It isn't the extension to something other than integers that bothers me, it's the extension to floats in a way that can't be easily supported for other types such as decimal.Decimal and fractions.Fraction. Well, that and the beta deadline (we have to draw the line somewhere, or we'll be stuck in an eternal spiral of "just one more feature") Cheers, Nick. -- Nick Coghlan | ncoghlan@gmail.com | Brisbane, Australia --------------------------------------------------------------- http://www.boredomandlaziness.org

Barry Warsaw wrote:

On Jun 26, 2008, at 10:40 AM, Nick Coghlan wrote:

...

Well, that and the beta deadline (we have to draw the line somewhere, or we'll be stuck in an eternal spiral of "just one more feature")

Guido wanted to get the beta out when we did exactly so we could draw this line in the sand. I'd much rather people be spending time getting what features we do have tested, stabilized, bug fixed, and turning the buildbots green across the board.

Having been caught by the 2.5 beta deadline with the changes that eventually became PEP 361 (and I think were significantly improved by the additional attention that was available due to the delay) I understand completely. (And to everyone with features that get bumped to 2.7/3.1 because of this... while a number of you no doubt know this already, it really is astonishing how soon the next release seems to roll around, even with our fairly leisurely release schedules!) Cheers, Nick. -- Nick Coghlan | ncoghlan@gmail.com | Brisbane, Australia --------------------------------------------------------------- http://www.boredomandlaziness.org

Guido van Rossum wrote:

I personally don't want to see the feature in its current form added to 2.7/3.1 either. As others pointed out, it's a wart on the bin/oct/hex functions.

So as far as the feature design goes, I offer some suggestions: a new module; or a new function in math; or a new method on float. Since Raymond is the champion for the feature let him choose the API from those alternatives.

Regarding the addition to 2.6/3.0 post beta 1, I think a new module has the most chance of success, especially if it's written in Python in such a way as to need minimal changes between 2.6 and 3.0.

One of the other reasons I'd like to postpone the feature is that I think with a clean design behind it it could be an elegant addition to those builtins rather than a wart. But helping Raymond to convince you or anyone else of that is well down my to-do list at the moment (which I think just got longer with the test_support discussion...) Cheers, Nick. -- Nick Coghlan | ncoghlan@gmail.com | Brisbane, Australia --------------------------------------------------------------- http://www.boredomandlaziness.org

On Thu, Jun 26, 2008 at 11:07 AM, Raymond Hettinger wrote:

From: "Guido van Rossum"

...

So as far as the feature design goes, I offer some suggestions: a new module; or a new function in math; or a new method on float. Since Raymond is the champion for the feature let him choose the API from those alternatives.

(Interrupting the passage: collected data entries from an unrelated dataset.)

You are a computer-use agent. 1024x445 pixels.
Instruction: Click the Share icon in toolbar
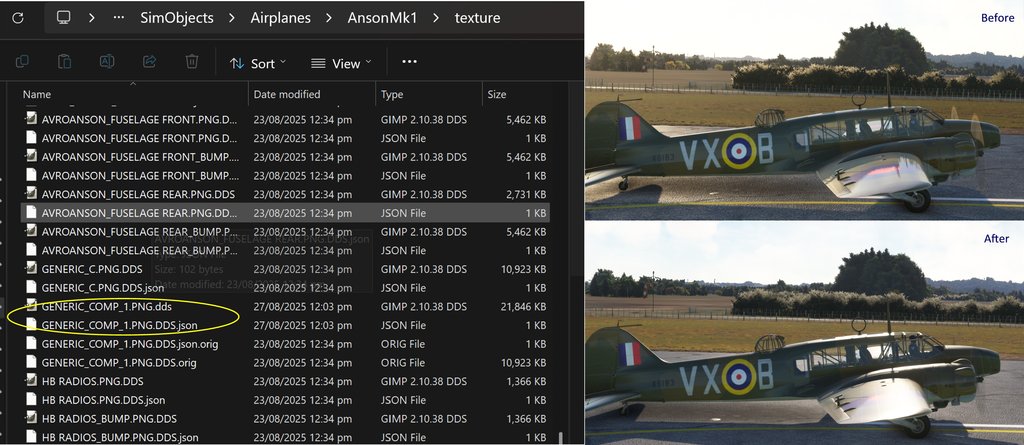(149, 61)
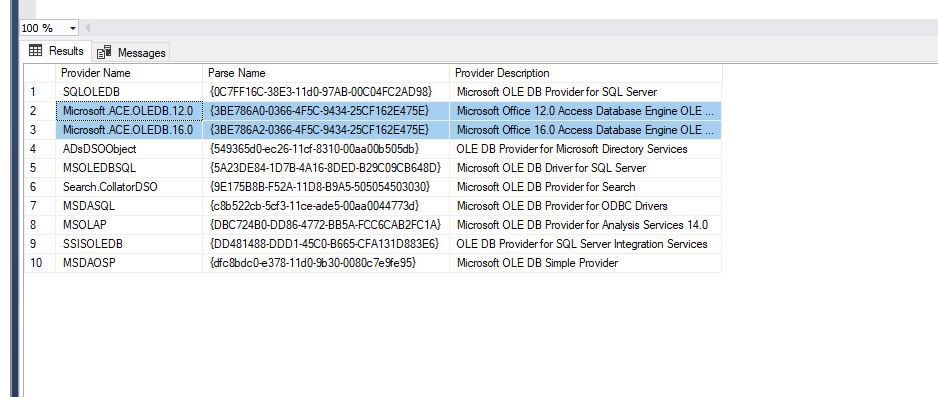
Task: Click the ADsDSOObject provider cell
Action: pyautogui.click(x=129, y=149)
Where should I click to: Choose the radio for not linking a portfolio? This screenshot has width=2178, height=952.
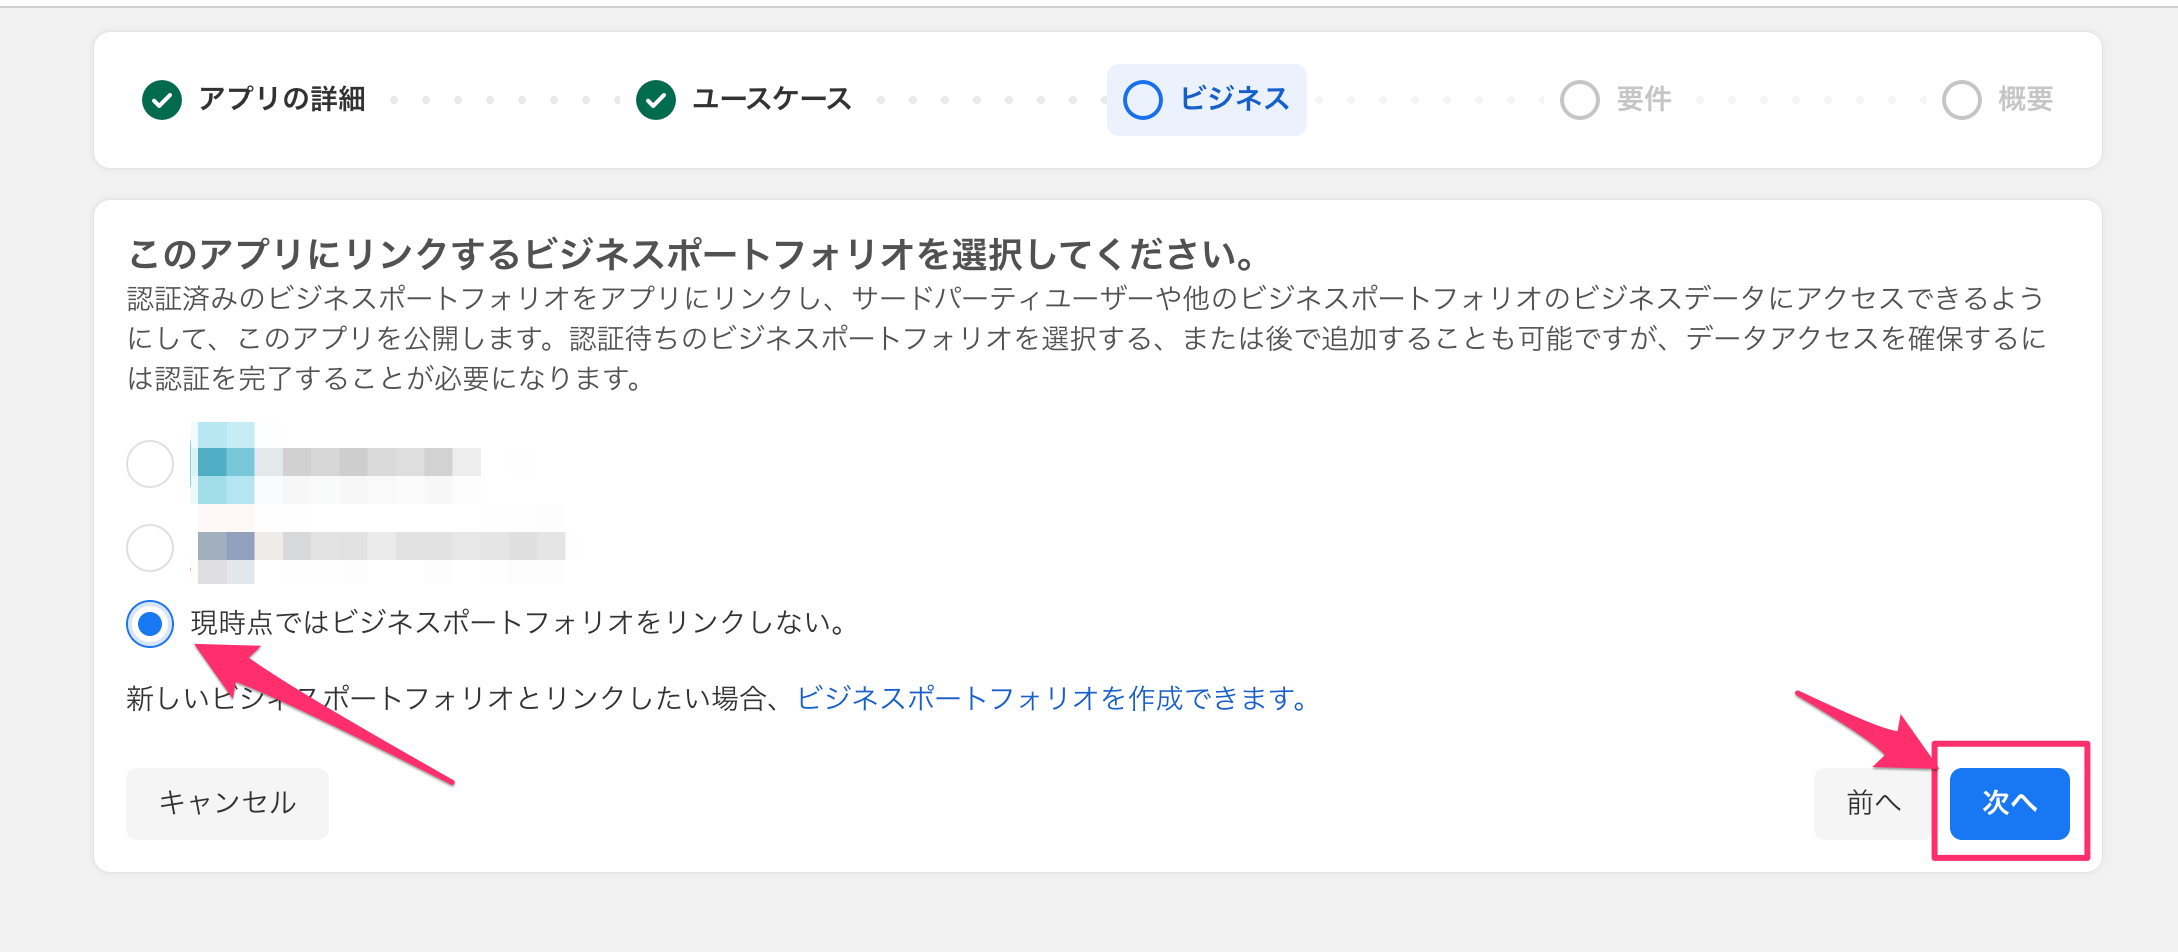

I choose bin/hex/oct methods on floatobjects. Will work-up a patch.

Let's step back and discuss the API some more. - Do we need all three? - If so, why not .tobase(N)? (Even if N is restricted to 2, 8 and 16.) - What should the output format be? I know you originally favored 0b10101.010101 etc. Now that it's not overloaded on the bin/oct/hex builtins, the constraint that it needs to be an eval() able expression may be dropped (unless you see a use case for that too). -- --Guido van Rossum (home page: http://www.python.org/~guido/)

On Thu, Jun 26, 2008 at 12:52 PM, Raymond Hettinger wrote:

From: "Guido van Rossum"

...

Let's step back and discuss the API some more.

- Do we need all three?

I think so -- see the the reasons below.

Sounds like Mark Dickinson only cares about bin and hex.

Of course, my first choice was not on your list. To me, the one obvious way to convert a number to a eval-able string in a different base is to use bin(), oct(), or hex(). But that appears to be off the table for reasons that I've read but don't make any sense to me. It seems simple enough, extendable enough, and clean enough for bin/oct/hex to use __index__ if present and __float__ if not.

That's not extendable to types that aren't int or float though. And it would accept Decimal instances which seems a really odd thing to do.

...

- If so, why not .tobase(N)? (Even if N is restricted to 2, 8 and 16.)

I don't think it's user-friendly to have the float-to-bin API fail to parallel the int-to-bin API. IMO, it should be done the same way in both places.

Consistency only goes so far. We have 0b, 0o and 0x notations for integers, and the bin/oct/hex builtins are meant to invert those. We don't have base-{2,8,16} literals for floats.

I don't find it attractive in appearance. Any use case I can imagine involves multiple calls using the same base and I would likely end-up using functools.partial or somesuch to factor-out the repeated use of the same variable. In particular, it's less usable with a series of numbers at the interactive prompt. That is one of the primary use cases since it allows you to see exactly what is happening with float arithmetic:

...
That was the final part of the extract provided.